The vulnerability can be exploited to read the memory of a device that uses the vulnerable Broadcom UPnP stack or to write arbitrary values at arbitrary addresses in its memory. If exploited correctly, the vulnerability allows an unauthenticated attacker to execute arbitrary code with root (administrator) privileges on the device, they said.
DefenseCode's researchers originally discovered this vulnerability in the Cisco Linksys WRT54GL router model and reported it to Cisco earlier this month. However, they later realized that the vulnerability is actually located in the Broadcom UPnP stack and most likely affects other Cisco routers, as well as routers from other manufacturers.
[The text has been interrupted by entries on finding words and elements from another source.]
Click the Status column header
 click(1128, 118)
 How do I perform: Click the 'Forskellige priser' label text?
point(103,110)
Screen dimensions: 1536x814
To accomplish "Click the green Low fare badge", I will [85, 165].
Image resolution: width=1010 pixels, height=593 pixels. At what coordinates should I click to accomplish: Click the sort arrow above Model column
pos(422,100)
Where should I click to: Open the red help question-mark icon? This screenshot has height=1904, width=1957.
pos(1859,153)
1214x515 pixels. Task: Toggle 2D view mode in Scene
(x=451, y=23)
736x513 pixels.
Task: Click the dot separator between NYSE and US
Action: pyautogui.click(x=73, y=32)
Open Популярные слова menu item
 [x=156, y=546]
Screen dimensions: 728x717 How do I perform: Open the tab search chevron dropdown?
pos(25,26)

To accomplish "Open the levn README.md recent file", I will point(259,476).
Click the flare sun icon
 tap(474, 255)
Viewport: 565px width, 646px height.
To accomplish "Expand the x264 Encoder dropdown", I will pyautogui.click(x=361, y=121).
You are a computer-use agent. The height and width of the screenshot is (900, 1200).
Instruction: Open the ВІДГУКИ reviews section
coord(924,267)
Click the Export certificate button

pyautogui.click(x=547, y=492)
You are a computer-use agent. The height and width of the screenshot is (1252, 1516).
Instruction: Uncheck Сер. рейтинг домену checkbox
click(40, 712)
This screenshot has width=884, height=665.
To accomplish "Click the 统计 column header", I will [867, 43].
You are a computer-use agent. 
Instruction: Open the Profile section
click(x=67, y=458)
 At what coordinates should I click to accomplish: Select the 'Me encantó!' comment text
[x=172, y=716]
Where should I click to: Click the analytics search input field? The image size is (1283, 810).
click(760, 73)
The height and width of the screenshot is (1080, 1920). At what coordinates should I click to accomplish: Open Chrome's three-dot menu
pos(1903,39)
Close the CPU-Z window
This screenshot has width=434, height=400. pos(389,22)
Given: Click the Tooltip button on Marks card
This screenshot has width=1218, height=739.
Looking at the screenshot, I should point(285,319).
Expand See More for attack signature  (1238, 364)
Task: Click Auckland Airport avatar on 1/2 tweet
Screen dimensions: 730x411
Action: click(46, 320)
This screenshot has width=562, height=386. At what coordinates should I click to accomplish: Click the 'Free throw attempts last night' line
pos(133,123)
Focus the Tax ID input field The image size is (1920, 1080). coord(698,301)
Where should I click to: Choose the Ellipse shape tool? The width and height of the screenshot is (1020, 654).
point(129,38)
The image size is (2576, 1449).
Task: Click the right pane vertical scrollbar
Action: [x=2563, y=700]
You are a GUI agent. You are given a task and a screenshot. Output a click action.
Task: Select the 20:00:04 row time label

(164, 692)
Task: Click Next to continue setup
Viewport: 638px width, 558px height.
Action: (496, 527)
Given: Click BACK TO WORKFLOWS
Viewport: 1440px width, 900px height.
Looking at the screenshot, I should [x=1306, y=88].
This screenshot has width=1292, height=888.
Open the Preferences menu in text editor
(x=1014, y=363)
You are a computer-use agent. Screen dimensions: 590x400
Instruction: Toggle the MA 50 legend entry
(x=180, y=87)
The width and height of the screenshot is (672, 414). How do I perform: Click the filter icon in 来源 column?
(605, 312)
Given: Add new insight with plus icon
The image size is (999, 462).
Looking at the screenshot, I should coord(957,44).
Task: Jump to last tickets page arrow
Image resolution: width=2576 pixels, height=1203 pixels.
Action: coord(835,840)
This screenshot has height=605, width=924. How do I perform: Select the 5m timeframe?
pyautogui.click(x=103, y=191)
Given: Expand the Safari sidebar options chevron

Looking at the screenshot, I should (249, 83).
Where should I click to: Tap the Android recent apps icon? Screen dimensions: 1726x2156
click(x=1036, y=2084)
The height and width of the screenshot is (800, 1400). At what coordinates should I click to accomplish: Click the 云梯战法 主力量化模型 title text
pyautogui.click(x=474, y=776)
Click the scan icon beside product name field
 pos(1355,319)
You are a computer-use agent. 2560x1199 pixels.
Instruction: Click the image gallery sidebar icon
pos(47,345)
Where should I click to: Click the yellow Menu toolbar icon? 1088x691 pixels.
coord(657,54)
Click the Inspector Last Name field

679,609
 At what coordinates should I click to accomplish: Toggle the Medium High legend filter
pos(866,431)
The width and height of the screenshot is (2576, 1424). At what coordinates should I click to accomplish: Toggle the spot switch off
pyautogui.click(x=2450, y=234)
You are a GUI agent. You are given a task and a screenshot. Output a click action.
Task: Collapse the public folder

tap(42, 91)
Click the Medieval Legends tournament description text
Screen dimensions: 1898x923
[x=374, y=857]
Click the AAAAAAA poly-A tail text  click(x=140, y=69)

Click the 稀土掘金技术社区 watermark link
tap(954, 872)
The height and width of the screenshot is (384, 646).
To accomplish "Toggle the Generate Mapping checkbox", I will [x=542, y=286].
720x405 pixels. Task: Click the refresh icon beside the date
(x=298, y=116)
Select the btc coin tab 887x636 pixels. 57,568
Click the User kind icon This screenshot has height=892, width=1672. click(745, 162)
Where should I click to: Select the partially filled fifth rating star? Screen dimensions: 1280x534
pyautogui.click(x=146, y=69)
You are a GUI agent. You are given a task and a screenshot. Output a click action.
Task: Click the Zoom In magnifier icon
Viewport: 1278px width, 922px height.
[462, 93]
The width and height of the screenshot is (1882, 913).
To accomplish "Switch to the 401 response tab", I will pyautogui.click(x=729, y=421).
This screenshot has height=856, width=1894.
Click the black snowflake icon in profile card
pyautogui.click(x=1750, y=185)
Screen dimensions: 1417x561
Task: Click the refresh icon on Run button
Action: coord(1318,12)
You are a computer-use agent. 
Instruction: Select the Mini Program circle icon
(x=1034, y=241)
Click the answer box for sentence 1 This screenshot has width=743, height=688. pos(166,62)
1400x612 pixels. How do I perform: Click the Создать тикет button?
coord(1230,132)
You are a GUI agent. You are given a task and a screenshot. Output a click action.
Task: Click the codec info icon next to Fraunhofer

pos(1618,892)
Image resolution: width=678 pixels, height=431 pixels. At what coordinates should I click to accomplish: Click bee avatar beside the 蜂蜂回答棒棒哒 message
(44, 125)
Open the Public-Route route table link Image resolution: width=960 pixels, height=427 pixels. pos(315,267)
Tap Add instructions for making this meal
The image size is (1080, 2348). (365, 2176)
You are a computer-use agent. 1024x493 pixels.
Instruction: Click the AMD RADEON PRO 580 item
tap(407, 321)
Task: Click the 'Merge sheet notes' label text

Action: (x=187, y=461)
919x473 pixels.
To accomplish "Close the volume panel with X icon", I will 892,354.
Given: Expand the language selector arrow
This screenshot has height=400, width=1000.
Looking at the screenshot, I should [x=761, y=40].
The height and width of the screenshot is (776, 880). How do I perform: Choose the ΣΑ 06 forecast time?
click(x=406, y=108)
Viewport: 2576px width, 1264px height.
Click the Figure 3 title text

DefenseCode hasn't compiled a complete list with affected router models, but believes that some devices from Broadcom, Asus, Cisco, TP-Link, Zyxel, D-Link, Netgear, USRobotics and other vendors probably use the vulnerable Broadcom UPnP stack, said Leon Juranic, CEO of DefenseCode, Friday via email.
Broadcom, Asus, TP-Link, Netgear and D-Link did not immediately respond to a request for comment.
Cisco already developed a fix for the vulnerability reported in the WRT54GL model and is working with DefenseCode to validate it, a Cisco representative said Friday via email. "The fix will be released for customers as soon as possible, but in the meantime those using the WRT54GL can stay safe by ensuring their wireless network is securely configured, and the only people using an Ethernet cable for connecting to the router are friends," according to the Cisco official.
The Cisco Product Security Incident Response Team (PSIRT) is investigating DefenseCode's claim that additional Cisco products, including WRT54G3G and WRT310N, might be vulnerable, but nothing can be confirmed at this time, the Cisco representative said.
However, customers who wish to disable the UPnP functionality in Linksys routers can follow the instructions in a technical support document published earlier this week in response to the UPnP vulnerabilities reported by Rapid7.
DefenseCode focused its investigation of this vulnerability on routers, but if the Broadcom UPnP stack is also used in other network-enabled devices like printers, media servers, IP cameras and smart TVs, then those devices are probably vulnerable as well, Juranic said. "But we didn't research other devices, so we can't be sure," he said.
Rapid7 researchers said Monday in their UPnP research paper that more than 15 million devices that responded to UPnP requests from the Internet were using "a commercial stack that is likely developed by Broadcom." They referred to this implementation as "Unknown SDK 1" and said that it was the third most commonly used UPnP stack after Intel/Portable UPnP SDK and MiniUPnP SDK.
Juranic is confident that "Unknown SDK 1" from Rapid7's paper is the vulnerable Broadcom UPnP SDK identified by DefenseCode.
Rapid7 did not immediately respond to a request to confirm this on Friday, but a Thursday Twitter message from HD Moore, Rapid7's chief security officer, suggests that Juranic is correct. "DefenseCode identified a format string in the Broadcom UPnP SOAP service (around ~15m hosts as identified by Rapid7)," he wrote.
However, though having the UPnP service exposed to the Internet increases the chances of a device being attacked, it is not a prerequisite for exploiting the vulnerability found by DefenseCode or the ones found by Rapid7 in UPnP implementations. An attacker who gains access to a local network can also exploit these vulnerabilities to hack into UPnP-enabled networked devices.
Juranic advised all users to disable UPnP in their routers because the risks outweigh the benefits of having the service enabled. "At the moment, there is no reason to have router UPnP enabled, since it's probably vulnerable to one of the discovered UPnP security vulnerabilities," he said.